CPP Investment Board - Growth and Strategy

Growth and Strategy

According to the Office of the Chief Actuary of Canada, the CPP Fund needs a real rate of return of 4.0%, over the 75-year projection period in his report, to help sustain the plan at the current contribution rate.

In November 2010, the Chief Actuary reaffirmed that the CPP is sustainable throughout the 75-year timeframe of his 2009 report; the Chief Actuary will send a new projection for the CPP to the Minister of Finance in 2013. Over this long timeframe it is expected that there will be periods where returns are above or below this threshold.

Consistent with the CPPIB's mandate to maximize investment returns without undue risk of loss, they pursue a value-added strategy that seeks to deliver returns over and above a market-based benchmark over the long term. That benchmark is called the CPP Reference Portfolio and under reasonable capital market assumptions, it can generate the long-term 4.0% real rate of return required to help sustain the CPP.
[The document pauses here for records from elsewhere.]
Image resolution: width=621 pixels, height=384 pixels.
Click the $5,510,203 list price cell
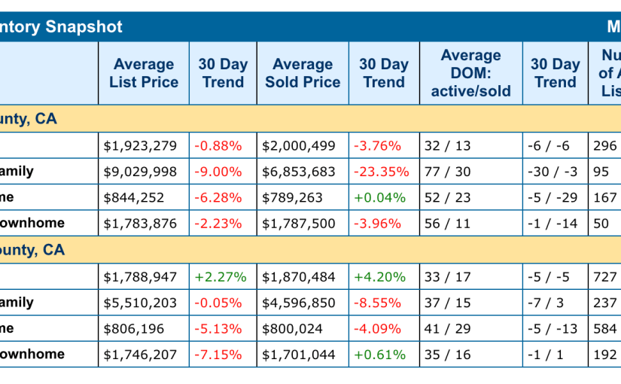(139, 303)
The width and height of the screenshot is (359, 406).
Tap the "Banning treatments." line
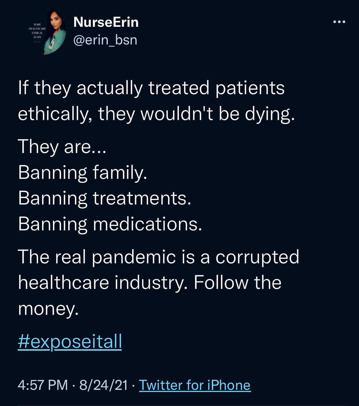click(x=105, y=198)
The CPPIB reserve fund receives its funds from the CPP and invests them like a typical large fund manager would. The CPP reserve fund seeks to achieve at least the projected return (inflation-adjusted) needed to help sustain the CPP, a rate set at 4.0% by 2017 in the CPP actuary's report, starting from 3.2% in 2011. As indicated in its Financial Highlights for the fiscal year ended March 31, 2012, the CPP reserve fund averaged 2.2% return in the past 5 years, and a 6.2% return in the past 10 years,slightly less than the sum of projected Canadian inflation rates and the 4.0% target identified by the CPP Actuary report, or 6,3% in nominal basis, that is required for CPP contribution sustainability.

The CPP total assets are projected to reach the following levels according to the 2009 actuarial report: (in assets):

  • $197 billion by 2015.
  • $275 billion by 2020.
  • $465 billion by 2030.

The strategies used to achieve these targets are:

  1. Diversification. In 1997, the CPP fund was 100% invested in government bonds, but it has since diversified not only by asset class, but also internationally.
  2. Employing basic asset allocation theories, with diversification of investments as one of the objectives. The asset mix has evolved as follows.:
Asset 2008 mix 2012 mix
Public Equity 51.8% 34.1%
Fixed Income 25.6% 33.2%
Private Equity 10.9% 16.3%
Inflation Sensitive Assets 11.7% 16.4%
  1. Using equity firms to assist in achieving targets for each asset class. The CPP reserve fund allocates certain amounts to various pre-qualified equity firms to be managed and used towards reaching the growth targets. For example, the CPP Investment Board hires private equity firms to help it invest in private companies, fund managers to help it invest in public equities, bond managers to assist in investing in bonds (within Canada and foreign bonds), and so forth.